BERTopic icon indicating copy to clipboard operation
BERTopic copied to clipboard

`IndexError: list index out of range` when using zeroshot_topic_list in 0.16.1

Open andiwinata opened this issue 1 year ago • 19 comments

Hi, I recently re-ran a notebook for zeroshot_topic_list and got the IndexError: list index our of range I fixed this by downgrading to 0.16.0

Full stacktrace:

---------------------------------------------------------------------------
IndexError                                Traceback (most recent call last)
Cell In[2], line 18
      9 vectorizer_model = CountVectorizer(stop_words="english")
     11 topic_model = BERTopic(
     12     min_topic_size=20,
     13     zeroshot_topic_list=zeroshot_topic_list,
     14     zeroshot_min_similarity=.25,
     15     vectorizer_model=vectorizer_model
     16 )
---> 18 topics, probs = topic_model.fit_transform(docs)
     19 topic_model.get_topic_info()

File /opt/conda/lib/python3.10/site-packages/bertopic/_bertopic.py:448, in BERTopic.fit_transform(self, documents, embeddings, images, y)
    446 # Combine Zero-shot with outliers
    447 if self._is_zeroshot() and len(documents) != len(doc_ids):
--> 448     predictions = self._combine_zeroshot_topics(documents, assigned_documents, assigned_embeddings)
    450 return predictions, self.probabilities_

File /opt/conda/lib/python3.10/site-packages/bertopic/_bertopic.py:3682, in BERTopic._combine_zeroshot_topics(self, documents, assigned_documents, embeddings)
   3680 cluster_indices = list(documents.Old_ID.values)
   3681 cluster_names = list(merged_model.topic_labels_.values())[len(set(y)):]
-> 3682 cluster_topics = [cluster_names[topic + self._outliers] for topic in documents.Topic.values]
   3684 df = pd.DataFrame({
   3685     "Indices": zeroshot_indices + cluster_indices,
   3686     "Label": zeroshot_topics + cluster_topics}
   3687 ).sort_values("Indices")
   3688 reverse_topic_labels = dict((v, k) for k, v in merged_model.topic_labels_.items())

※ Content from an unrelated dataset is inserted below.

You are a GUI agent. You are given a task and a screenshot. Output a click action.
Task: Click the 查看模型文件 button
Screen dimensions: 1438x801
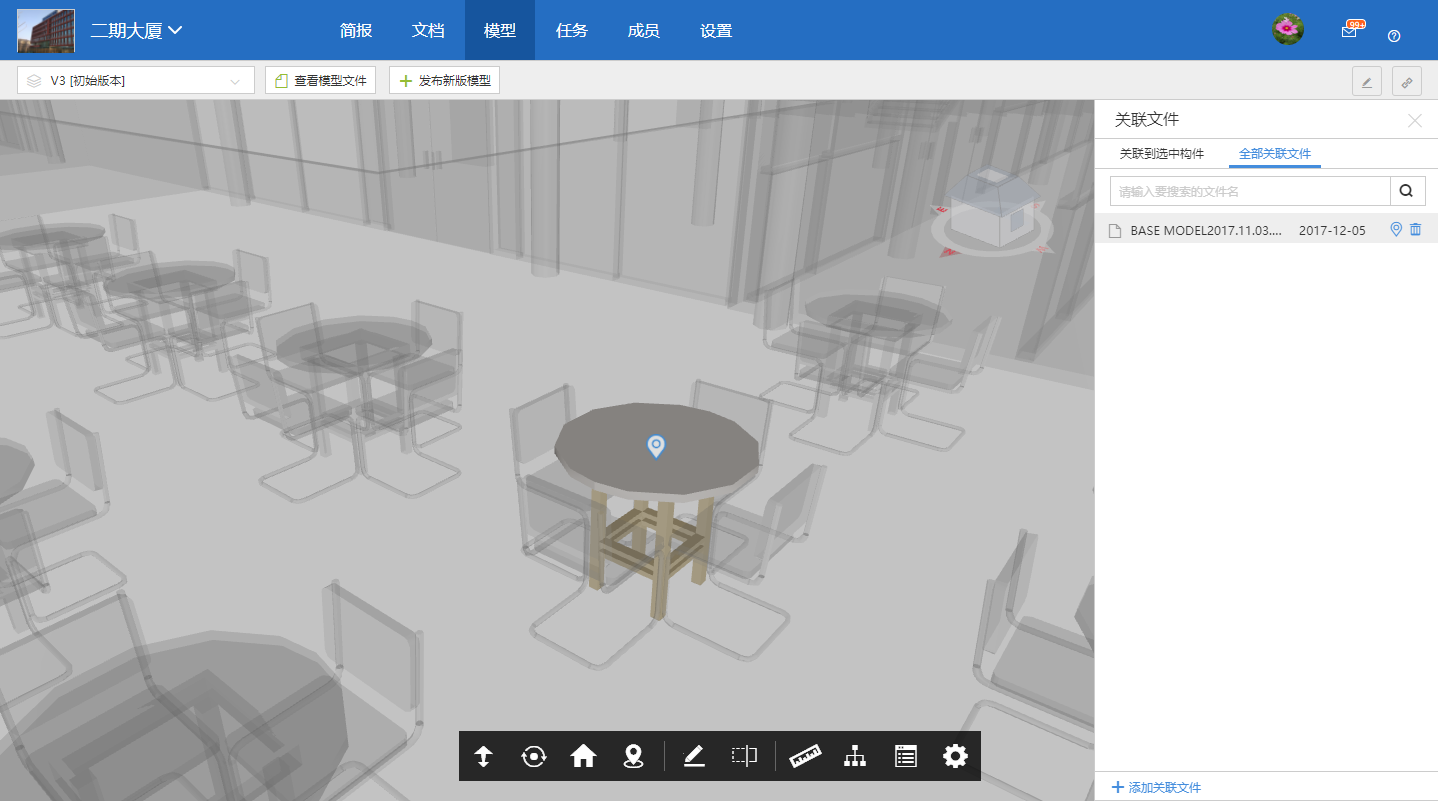tap(320, 81)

File /opt/conda/lib/python3.10/site-packages/bertopic/_bertopic.py:3682, in <listcomp>(.0)
   3680 cluster_indices = list(documents.Old_ID.values)
   3681 cluster_names = list(merged_model.topic_labels_.values())[len(set(y)):]
-> 3682 cluster_topics = [cluster_names[topic + self._outliers] for topic in documents.Topic.values]
   3684 df = pd.DataFrame({
   3685     "Indices": zeroshot_indices + cluster_indices,
   3686     "Label": zeroshot_topics + cluster_topics}
   3687 ).sort_values("Indices")
   3688 reverse_topic_labels = dict((v, k) for k, v in merged_model.topic_labels_.items())

andiwinata avatar Apr 26 '24 08:04 andiwinata

Hmmm, this is surprising. Could you share your full code? That will make it easier to understand what is happening here. Also, I'm not seeing the actual error in your log. Does that mean that the error indeed happens at this line?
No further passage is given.